Records to use:
###

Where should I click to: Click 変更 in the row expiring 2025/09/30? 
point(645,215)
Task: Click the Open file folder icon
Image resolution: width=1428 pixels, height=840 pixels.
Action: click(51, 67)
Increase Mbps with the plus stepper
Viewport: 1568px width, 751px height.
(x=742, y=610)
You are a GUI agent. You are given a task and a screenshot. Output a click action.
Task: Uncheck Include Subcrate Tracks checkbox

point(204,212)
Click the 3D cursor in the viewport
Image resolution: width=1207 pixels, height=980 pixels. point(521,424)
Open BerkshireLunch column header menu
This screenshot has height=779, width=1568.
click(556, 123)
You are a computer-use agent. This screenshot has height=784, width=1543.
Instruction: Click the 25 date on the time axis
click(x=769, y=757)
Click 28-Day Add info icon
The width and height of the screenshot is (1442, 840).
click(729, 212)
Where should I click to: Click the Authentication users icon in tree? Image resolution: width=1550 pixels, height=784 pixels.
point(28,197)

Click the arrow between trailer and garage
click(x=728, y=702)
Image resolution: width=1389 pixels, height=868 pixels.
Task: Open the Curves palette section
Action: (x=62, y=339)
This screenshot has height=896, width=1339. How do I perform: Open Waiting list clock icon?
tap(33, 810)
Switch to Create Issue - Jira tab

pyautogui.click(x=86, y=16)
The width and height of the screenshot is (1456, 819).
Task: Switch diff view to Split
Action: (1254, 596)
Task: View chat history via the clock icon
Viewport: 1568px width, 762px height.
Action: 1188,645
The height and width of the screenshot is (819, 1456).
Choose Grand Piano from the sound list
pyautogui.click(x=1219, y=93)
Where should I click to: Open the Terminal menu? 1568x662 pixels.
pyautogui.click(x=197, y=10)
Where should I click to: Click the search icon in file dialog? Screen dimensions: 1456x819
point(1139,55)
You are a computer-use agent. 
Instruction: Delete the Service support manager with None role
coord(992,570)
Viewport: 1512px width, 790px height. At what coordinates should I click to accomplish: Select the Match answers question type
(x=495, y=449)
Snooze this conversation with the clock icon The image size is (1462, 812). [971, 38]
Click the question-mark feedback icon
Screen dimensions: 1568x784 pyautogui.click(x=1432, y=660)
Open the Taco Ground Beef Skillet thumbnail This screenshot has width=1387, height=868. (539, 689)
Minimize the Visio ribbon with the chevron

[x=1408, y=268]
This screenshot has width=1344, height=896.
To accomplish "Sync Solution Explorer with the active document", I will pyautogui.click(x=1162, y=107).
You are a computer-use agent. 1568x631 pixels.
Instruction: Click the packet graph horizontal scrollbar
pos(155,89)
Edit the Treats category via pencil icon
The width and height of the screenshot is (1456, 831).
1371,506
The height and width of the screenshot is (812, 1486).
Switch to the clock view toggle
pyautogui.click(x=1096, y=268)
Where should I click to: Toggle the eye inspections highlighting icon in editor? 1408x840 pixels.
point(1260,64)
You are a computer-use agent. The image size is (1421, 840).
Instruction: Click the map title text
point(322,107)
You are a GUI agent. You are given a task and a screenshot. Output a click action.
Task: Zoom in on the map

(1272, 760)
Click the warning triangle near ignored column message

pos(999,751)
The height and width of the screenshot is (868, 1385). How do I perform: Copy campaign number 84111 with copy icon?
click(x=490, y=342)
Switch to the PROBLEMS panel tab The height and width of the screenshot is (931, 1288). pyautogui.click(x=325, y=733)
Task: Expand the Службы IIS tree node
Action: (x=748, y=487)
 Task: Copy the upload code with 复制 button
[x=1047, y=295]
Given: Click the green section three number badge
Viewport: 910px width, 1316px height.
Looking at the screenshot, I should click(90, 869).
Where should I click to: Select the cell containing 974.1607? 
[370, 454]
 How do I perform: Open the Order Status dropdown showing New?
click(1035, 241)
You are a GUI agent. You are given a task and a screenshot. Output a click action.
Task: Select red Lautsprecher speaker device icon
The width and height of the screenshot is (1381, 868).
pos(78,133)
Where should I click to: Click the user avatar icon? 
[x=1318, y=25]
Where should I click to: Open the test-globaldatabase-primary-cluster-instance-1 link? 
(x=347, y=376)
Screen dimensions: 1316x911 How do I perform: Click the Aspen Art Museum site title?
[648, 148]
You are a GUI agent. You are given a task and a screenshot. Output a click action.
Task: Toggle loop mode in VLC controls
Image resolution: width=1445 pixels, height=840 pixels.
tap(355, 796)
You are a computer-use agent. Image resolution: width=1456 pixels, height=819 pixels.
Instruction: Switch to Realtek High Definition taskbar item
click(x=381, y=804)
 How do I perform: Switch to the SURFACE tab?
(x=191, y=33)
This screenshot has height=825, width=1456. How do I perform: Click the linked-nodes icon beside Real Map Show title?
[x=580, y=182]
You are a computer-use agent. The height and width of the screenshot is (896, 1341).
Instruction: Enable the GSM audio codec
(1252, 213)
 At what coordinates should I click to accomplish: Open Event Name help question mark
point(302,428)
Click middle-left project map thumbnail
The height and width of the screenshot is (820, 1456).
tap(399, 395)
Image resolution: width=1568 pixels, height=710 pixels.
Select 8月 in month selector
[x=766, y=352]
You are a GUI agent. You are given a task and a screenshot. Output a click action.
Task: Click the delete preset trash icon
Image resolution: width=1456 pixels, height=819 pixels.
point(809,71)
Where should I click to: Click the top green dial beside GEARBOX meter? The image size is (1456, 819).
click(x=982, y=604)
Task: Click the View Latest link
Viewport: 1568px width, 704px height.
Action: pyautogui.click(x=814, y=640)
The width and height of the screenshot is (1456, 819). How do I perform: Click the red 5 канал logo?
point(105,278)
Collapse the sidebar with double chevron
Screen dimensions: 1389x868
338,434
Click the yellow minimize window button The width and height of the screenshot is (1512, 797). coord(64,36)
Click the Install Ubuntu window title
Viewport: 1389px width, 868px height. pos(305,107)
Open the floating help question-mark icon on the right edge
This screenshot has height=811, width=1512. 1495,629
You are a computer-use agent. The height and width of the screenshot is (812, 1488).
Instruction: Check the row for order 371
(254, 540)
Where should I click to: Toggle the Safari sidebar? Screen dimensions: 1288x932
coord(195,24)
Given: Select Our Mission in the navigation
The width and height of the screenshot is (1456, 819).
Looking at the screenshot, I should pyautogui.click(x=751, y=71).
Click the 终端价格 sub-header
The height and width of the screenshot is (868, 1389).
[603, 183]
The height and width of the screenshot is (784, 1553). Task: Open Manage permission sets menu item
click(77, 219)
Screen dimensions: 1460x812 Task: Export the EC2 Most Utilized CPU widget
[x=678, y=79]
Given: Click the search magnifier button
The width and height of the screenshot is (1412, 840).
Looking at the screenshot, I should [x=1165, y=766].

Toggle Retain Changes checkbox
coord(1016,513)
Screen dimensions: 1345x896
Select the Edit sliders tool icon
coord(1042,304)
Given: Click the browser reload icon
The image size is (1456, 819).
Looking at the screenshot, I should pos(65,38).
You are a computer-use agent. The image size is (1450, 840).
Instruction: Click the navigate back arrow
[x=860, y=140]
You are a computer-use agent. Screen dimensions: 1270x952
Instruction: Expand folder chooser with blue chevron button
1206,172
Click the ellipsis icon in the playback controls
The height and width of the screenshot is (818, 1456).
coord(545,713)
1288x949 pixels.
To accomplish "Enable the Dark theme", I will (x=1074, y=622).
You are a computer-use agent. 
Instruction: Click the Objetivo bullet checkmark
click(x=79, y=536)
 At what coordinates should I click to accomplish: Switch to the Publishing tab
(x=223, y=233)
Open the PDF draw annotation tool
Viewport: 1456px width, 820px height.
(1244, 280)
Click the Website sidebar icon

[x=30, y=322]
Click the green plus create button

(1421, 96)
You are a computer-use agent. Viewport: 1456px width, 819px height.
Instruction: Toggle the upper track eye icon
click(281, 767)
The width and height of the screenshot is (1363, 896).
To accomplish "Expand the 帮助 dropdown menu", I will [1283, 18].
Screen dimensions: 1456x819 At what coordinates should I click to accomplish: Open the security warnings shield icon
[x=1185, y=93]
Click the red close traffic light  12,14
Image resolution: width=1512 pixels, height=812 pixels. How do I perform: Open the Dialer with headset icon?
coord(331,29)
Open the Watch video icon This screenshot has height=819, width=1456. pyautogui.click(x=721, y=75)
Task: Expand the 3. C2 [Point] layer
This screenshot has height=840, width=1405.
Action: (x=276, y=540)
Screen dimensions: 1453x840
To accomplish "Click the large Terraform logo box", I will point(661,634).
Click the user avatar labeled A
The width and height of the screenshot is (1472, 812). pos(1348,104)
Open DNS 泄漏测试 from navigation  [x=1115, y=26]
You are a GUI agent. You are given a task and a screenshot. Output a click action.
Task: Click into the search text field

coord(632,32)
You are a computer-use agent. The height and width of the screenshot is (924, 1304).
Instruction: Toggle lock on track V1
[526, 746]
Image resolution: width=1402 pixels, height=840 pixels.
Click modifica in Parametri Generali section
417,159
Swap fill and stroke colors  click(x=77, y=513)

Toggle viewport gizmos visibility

###

Your objective:
Beginning of the records through the line with "Increase Mbps with the plus stepper": return that span exactly and stop there.

Written response:
Where should I click to: Click 変更 in the row expiring 2025/09/30? 
point(645,215)
Task: Click the Open file folder icon
Image resolution: width=1428 pixels, height=840 pixels.
Action: click(51, 67)
Increase Mbps with the plus stepper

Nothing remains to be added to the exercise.